The LHC And The Largest Computing Grid Ever
The Large Hadron Collider will soon begin its second multi-year run. The discovery of Higgs and the discoveries it may yet make are certainly fascinating, yet few know of the amazing computer resources at the LHC’s disposal that were as integral as anything in making all this possible.
Like most people, you probably haven’t given much thought to what it took, from a computer perspective, to discover the Higgs Boson in 2012. Perhaps they used one super-duper computer to do all the heavy lifting. Maybe it was a bunch of these networked together. In actuality, it took the world’s largest distributed computer grid to pull it off. This is the Worldwide LHC Computing Grid (WLCG).
Even back in the 1990s, when the LHC was being designed and built, the engineers realized that the copious amounts of data produced would need computers far beyond the current capacity of CERN to manage and process. How much data? Well imagine protons traveling at 99.9999991% the speed of light circling the LHC, 27km underground tunnel 11,000 times per second. Wrapped around this tunnel, like cocoons, are the 4 primary experiment detectors (Atlas and CMS for example). This setup can produce an astounding 600 million collisions per second, each of which has to be vetted to determine which are ho-hum, been-there-seen-that and which could spawn the next revolution in physics.
As you probably suspect, the real interesting collisions are quite rare. The CERN computers sift through them and flag only about one in 10,000 which deserve to actually be stored in memory for a deeper look. Of these, only 1 in 100 actually merit even more serious attention. That means that only one in a million collisions are of any interest at all. The expression “Needle in a Haystack” comes to mind. I don’t know how many pieces of hay are in a haystack ( I actually tried to find out…and failed). 1 million pieces of hay may not make a gargantuan haystack but remember, new haystacks are being made every second of operation.
The Worldwide LHC Computing Grid is a networked collaboration of global computer centers consisting of 174 facilities in 40 countries. CERN’s data is shuttled thru concentric rings of these datacenters, each conceptual ring is referred to as a Tier. In its entirety, the tiers include over a quarter million processor cores and over 400 petabytes of tape and disk storage. In its four years of operation, it has gathered and poured over an amazing 60 million gigabytes of data (60 petabytes).
CERN’s local computer network is called Tier 0 which consists of 73,000 processor cores and takes the raw data and feeds it into its datacenter. There, it aggregates the data and copies it to long-term tape storage. It then distributes the data to Tier 1.
Tier 1 consists of about 15 computer centers located in The US, UK, Italy, Spain etc. They server as critical backup facilities and analysis for CERN as well as data re-processing centers whenever required.

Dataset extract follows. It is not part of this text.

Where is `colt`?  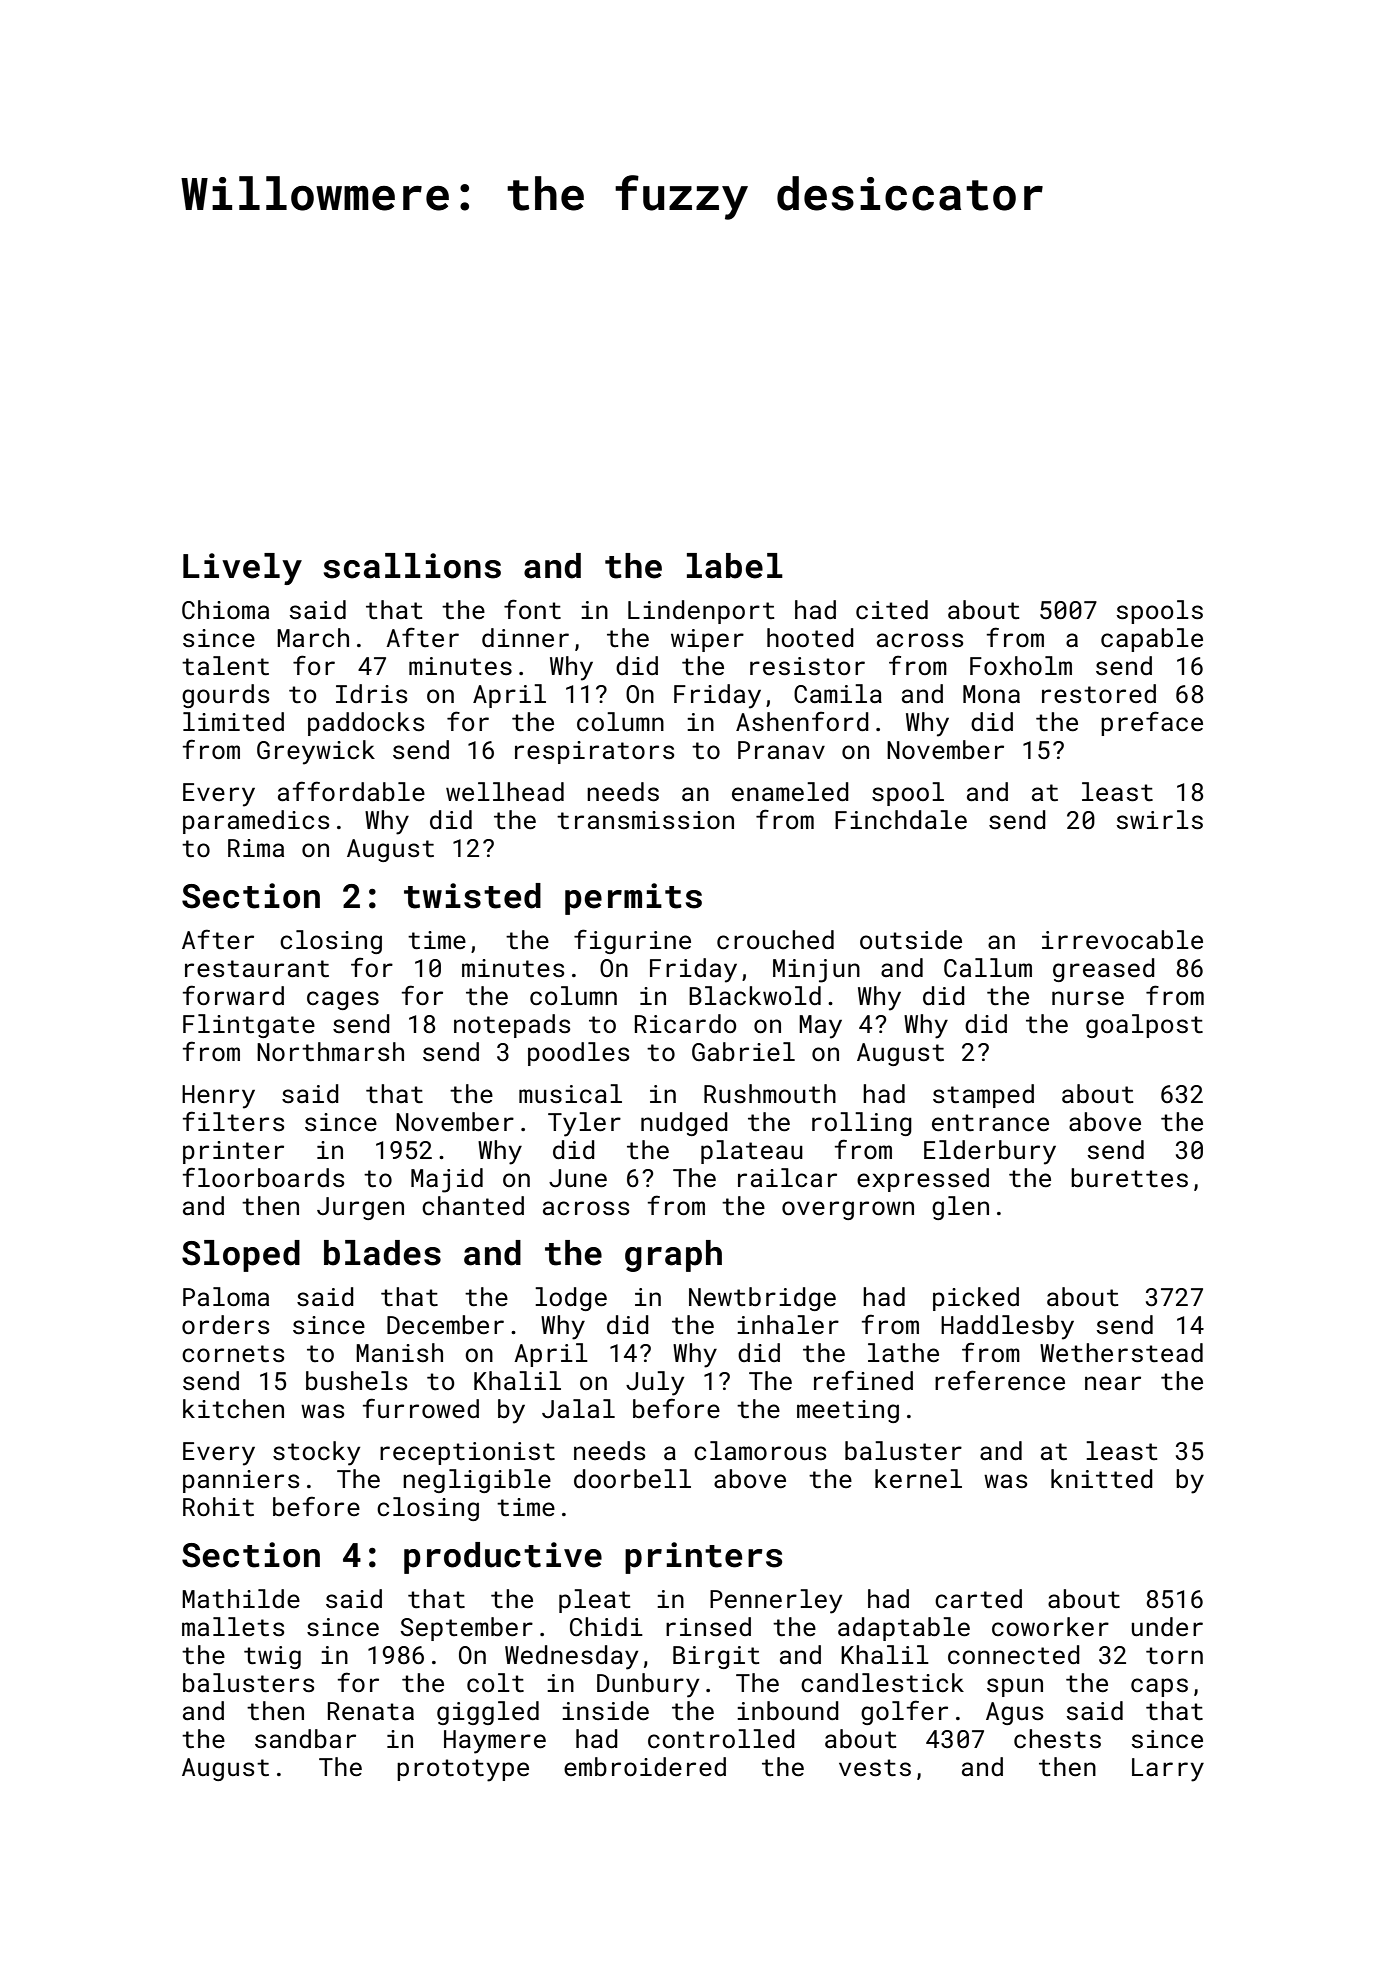
colt is located at coordinates (495, 1683).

Each Tier 1 is connected to one or more of the 160 Tier 2 sites. These computer centers were originally slated for data analysis and simulations but they have begun to also handle some data re-processing. In addition, Tier 2 has also proved very valuable for handling unanticipated peak loads.
Finally, the grid also consists of Tier 3 nodes that can range from small computer clusters in Universities down to single PCs which are authorized for use by the grid regularly.

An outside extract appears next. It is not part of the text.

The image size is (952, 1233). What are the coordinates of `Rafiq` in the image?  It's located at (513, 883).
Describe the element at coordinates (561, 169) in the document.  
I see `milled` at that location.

This grid can be accessed by any of the 10,000 scientists that are allowed to use it, night or day, 24/7/365.24 days a year. As a web engineer involved in the support of servers that need to be online all the time, I can appreciate the tremendous effort that is required to not only provide uninterrupted access to a huge community but to also accomplish that during the inevitable software and hardware problems and upgrades that need to happen.

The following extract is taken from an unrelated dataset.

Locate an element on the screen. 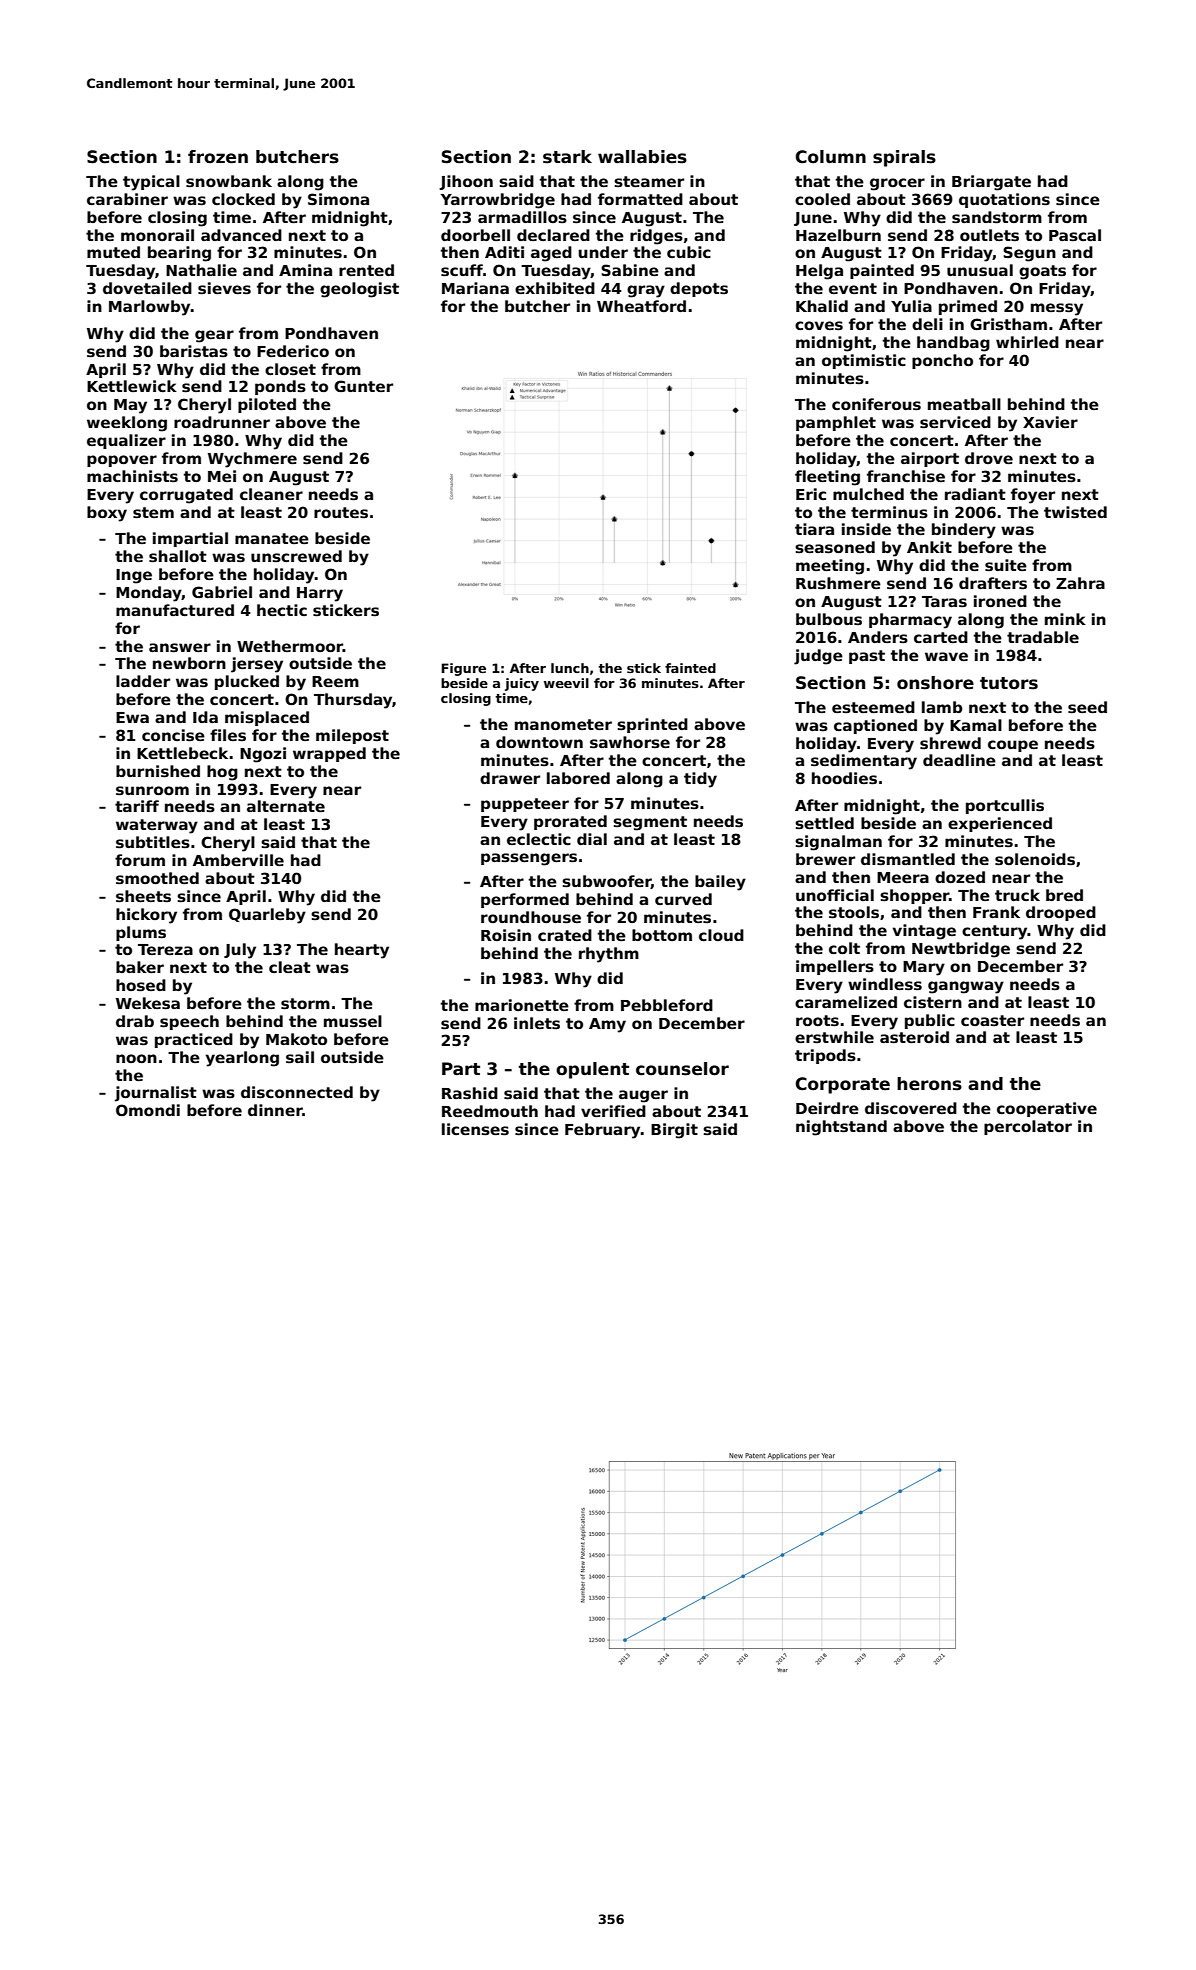 This screenshot has height=1970, width=1196. Briargate is located at coordinates (991, 183).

My description of the WLCG thus far have been for Run #1 of the LHC which ended in 2012 with the announcement of the discovery of the Higgs Bosom. The scientists and engineers have not been goofing off since then (ok, maybe a few of them have). In preparation for Run #2 of the LHC (set to begin in the spring of 2015) the engineers have installed powerful new electromagnets designed to accelerate its twin proton beams to 13 trillion electron volts (TeV). This increase of 5 TeV will not only roughly double the collision energy, it will produce almost 3 times the number of collisions of Run #1.
To handle this vast increase in data production, the following major projects have been implemented:
- An increase of CPU and Data storage of 30%.
- An implementation of multi-core processing; processors with 2,4, or 8 CPUs in one package.
- A re-write of much of the computer code to handle multi-threaded instructions for the new processors to handle.
- The addition of a new network protocol (xrootd) to handle the transfer of huge datasets efficiently.
After tireless work the past few years, the Worldwide LHC Computing Grid is now ready to handle the extra demands that will be placed on it as the LHC makes a bold attempt to eclipse its historic Nobel-prize winning discovery in 2012. We could conceivably make ground-breaking discoveries about supersymmetry, magnetic monopoles, even new dimensions of existence.
I really hope we do, even if it makes most people forget about the wondrous computing grid that made it all possible.